**INPUT ROWS**
━━━━━━━━━━
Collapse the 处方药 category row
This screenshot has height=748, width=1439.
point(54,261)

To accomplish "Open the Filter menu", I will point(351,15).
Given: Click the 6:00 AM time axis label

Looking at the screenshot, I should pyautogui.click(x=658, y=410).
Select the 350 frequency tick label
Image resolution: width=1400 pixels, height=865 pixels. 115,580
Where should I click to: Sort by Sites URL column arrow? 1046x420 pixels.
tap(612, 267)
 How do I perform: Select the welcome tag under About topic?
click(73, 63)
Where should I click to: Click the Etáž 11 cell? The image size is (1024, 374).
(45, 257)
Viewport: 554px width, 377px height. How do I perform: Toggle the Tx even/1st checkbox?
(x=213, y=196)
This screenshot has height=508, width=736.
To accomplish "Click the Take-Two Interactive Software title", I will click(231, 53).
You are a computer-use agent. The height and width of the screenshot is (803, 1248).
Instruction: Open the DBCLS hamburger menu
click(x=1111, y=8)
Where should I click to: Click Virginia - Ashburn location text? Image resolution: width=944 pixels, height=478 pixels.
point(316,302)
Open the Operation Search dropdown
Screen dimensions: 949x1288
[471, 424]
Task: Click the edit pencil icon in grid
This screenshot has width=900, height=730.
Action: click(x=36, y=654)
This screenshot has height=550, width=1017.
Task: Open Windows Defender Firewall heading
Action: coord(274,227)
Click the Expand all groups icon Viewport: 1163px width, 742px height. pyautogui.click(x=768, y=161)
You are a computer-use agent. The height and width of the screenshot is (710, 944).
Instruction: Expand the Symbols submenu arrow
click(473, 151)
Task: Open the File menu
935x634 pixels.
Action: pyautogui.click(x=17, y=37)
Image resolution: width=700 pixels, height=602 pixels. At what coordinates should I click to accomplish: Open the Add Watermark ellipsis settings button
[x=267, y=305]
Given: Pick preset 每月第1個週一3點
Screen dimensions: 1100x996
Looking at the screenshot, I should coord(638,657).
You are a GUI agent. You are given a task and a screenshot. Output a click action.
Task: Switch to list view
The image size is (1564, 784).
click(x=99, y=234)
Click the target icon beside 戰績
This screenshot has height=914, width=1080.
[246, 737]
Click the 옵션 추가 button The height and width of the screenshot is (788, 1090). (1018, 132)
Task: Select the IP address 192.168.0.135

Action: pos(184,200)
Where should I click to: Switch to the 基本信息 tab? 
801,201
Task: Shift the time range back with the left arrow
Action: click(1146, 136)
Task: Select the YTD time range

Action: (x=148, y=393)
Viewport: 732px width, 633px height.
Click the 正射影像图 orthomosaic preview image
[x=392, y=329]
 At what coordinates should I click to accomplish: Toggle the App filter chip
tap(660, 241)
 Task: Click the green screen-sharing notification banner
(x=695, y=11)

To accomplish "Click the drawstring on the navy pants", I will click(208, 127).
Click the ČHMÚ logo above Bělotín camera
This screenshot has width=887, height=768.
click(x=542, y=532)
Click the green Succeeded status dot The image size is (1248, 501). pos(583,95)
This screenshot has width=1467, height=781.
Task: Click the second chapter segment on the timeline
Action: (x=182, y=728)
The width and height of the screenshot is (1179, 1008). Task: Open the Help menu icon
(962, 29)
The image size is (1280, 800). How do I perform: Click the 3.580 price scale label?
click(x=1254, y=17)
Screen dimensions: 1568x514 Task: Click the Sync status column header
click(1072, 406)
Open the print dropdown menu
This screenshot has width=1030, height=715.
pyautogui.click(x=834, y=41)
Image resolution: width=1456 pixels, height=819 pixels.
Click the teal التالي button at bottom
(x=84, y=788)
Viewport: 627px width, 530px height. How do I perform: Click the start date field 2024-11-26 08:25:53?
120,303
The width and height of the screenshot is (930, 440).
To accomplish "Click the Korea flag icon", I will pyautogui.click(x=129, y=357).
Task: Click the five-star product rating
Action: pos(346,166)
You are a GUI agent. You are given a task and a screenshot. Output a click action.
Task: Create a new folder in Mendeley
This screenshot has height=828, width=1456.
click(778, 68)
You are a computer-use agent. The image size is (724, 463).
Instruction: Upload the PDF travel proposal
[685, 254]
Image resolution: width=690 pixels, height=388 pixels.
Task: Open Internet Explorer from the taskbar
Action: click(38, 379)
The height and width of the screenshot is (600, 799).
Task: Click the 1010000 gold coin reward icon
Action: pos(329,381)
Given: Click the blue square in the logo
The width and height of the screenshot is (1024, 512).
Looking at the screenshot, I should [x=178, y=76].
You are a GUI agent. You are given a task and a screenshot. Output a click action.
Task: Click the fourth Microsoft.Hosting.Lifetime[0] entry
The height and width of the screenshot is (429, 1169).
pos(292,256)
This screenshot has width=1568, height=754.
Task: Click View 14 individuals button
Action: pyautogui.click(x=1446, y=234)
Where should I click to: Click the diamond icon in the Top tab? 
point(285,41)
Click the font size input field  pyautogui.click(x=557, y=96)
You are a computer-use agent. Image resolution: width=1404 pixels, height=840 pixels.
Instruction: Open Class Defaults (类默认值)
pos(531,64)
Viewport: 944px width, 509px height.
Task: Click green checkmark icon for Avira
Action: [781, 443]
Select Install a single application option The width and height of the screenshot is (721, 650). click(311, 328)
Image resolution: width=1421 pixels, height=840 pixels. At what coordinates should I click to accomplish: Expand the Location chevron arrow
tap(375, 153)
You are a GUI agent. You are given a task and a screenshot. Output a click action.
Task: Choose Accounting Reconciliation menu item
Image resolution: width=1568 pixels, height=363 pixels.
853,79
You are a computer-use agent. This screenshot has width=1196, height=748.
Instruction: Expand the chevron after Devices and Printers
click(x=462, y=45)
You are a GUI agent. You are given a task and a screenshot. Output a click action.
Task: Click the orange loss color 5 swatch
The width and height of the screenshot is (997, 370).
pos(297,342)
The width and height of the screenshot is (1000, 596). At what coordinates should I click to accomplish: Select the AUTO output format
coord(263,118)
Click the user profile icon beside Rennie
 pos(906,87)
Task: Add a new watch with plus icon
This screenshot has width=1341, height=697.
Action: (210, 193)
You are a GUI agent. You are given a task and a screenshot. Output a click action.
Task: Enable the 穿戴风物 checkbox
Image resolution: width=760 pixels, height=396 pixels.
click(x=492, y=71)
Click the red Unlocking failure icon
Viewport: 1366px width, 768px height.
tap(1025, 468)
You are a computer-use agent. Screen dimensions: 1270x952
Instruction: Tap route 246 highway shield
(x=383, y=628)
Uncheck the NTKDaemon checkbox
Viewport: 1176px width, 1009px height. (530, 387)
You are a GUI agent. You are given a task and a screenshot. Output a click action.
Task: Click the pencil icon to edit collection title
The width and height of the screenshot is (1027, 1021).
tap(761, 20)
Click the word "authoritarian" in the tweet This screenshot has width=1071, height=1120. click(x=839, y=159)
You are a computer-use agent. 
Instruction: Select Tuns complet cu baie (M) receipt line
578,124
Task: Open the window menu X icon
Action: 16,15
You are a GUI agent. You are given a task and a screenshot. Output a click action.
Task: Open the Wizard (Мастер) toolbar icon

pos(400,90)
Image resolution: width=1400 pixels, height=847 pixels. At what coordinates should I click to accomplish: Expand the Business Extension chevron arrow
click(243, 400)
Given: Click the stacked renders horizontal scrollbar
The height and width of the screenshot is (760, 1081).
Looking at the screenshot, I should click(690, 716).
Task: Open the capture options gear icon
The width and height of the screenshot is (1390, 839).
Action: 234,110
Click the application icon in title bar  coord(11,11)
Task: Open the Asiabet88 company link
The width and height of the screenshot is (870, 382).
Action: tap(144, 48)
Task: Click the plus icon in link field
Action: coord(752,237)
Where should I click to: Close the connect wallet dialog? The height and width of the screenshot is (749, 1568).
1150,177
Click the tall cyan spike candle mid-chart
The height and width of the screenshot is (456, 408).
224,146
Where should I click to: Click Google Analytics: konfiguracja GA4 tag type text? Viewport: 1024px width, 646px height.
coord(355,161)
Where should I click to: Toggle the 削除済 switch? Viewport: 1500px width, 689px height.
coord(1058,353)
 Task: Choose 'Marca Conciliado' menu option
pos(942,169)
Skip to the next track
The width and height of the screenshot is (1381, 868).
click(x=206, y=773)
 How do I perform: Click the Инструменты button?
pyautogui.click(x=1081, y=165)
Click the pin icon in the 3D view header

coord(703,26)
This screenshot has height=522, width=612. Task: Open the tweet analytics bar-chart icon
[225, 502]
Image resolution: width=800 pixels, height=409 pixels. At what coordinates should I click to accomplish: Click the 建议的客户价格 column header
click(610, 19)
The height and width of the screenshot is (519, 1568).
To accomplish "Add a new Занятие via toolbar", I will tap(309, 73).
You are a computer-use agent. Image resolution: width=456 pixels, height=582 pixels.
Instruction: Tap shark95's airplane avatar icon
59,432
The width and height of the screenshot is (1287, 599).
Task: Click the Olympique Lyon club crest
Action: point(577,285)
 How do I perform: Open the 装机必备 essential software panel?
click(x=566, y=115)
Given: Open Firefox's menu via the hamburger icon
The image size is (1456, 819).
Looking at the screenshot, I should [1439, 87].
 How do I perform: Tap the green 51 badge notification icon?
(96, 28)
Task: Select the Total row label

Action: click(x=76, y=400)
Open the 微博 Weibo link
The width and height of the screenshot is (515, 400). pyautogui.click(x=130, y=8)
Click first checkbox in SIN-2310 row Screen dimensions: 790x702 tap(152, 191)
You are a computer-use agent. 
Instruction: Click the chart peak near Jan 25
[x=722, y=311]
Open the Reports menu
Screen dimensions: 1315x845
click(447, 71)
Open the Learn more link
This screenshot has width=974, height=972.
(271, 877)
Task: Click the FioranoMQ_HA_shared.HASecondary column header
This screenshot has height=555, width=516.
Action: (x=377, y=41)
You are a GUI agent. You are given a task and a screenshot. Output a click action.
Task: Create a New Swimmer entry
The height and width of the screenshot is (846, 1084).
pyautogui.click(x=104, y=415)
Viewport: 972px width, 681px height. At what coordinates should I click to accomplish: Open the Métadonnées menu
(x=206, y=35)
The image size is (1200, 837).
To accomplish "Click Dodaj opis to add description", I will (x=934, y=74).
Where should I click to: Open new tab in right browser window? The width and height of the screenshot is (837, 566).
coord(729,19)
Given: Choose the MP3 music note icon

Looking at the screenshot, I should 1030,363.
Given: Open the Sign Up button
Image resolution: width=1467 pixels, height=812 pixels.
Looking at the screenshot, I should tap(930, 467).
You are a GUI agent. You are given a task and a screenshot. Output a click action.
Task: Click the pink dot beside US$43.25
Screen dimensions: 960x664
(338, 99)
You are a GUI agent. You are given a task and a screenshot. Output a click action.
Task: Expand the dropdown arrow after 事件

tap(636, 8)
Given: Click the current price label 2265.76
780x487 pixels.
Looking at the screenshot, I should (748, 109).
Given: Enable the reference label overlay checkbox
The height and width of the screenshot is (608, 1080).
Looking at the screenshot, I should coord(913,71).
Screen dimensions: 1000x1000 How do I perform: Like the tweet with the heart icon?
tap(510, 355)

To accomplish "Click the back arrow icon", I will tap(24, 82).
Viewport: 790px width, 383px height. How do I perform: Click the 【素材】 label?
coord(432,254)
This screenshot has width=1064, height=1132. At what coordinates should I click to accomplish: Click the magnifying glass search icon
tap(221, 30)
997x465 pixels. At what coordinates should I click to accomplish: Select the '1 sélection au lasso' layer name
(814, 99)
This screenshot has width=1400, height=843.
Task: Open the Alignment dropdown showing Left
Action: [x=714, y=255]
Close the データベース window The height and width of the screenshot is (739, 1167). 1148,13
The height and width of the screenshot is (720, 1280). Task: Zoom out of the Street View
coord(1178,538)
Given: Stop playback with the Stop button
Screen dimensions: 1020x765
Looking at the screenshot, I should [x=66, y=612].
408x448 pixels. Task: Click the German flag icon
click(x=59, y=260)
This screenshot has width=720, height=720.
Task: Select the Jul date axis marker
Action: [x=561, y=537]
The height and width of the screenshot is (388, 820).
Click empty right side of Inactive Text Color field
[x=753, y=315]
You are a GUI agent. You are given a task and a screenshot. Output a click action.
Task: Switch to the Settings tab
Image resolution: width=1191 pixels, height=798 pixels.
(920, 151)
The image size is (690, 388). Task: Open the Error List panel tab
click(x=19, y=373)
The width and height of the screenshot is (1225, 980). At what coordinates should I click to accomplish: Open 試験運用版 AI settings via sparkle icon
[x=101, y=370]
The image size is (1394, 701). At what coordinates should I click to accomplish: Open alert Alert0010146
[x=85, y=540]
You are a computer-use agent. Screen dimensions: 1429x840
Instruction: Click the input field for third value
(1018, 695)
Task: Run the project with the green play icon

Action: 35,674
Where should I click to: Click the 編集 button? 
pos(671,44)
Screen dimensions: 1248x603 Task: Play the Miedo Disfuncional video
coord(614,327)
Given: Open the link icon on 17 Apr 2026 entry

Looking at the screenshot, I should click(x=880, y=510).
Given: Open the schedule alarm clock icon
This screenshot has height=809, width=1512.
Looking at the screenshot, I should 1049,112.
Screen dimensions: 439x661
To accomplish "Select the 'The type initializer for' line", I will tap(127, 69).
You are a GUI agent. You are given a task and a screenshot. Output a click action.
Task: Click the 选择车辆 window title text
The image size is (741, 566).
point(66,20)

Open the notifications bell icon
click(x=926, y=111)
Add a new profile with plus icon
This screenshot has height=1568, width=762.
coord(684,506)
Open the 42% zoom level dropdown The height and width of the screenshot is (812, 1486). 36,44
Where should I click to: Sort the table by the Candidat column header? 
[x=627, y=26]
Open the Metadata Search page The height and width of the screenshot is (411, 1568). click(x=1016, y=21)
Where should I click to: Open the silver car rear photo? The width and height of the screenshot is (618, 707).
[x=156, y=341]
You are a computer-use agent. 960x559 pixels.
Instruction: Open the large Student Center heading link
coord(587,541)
━━━━━━━━━━
**SHORT EXERCISE**
Please reproduce the data from the line containing "Image resolution: width=1421" through the line containing "pos(297,342)", inclusive, and give nothing else. Keep the requests unchanged, but multiply each coordinate in the answers by 0.45 and round to whole numbers, with halves rounded up.

**WRITTEN SOLUTION**
Image resolution: width=1421 pixels, height=840 pixels. At what coordinates should I click to accomplish: Expand the Location chevron arrow
tap(169, 69)
You are a GUI agent. You are given a task and a screenshot. Output a click action.
Task: Choose Accounting Reconciliation menu item
Image resolution: width=1568 pixels, height=363 pixels.
384,36
You are a computer-use agent. This screenshot has width=1196, height=748.
Instruction: Expand the chevron after Devices and Printers
click(x=208, y=20)
You are a GUI agent. You are given a task and a screenshot. Output a click action.
Task: Click the orange loss color 5 swatch
The width and height of the screenshot is (997, 370).
pos(134,154)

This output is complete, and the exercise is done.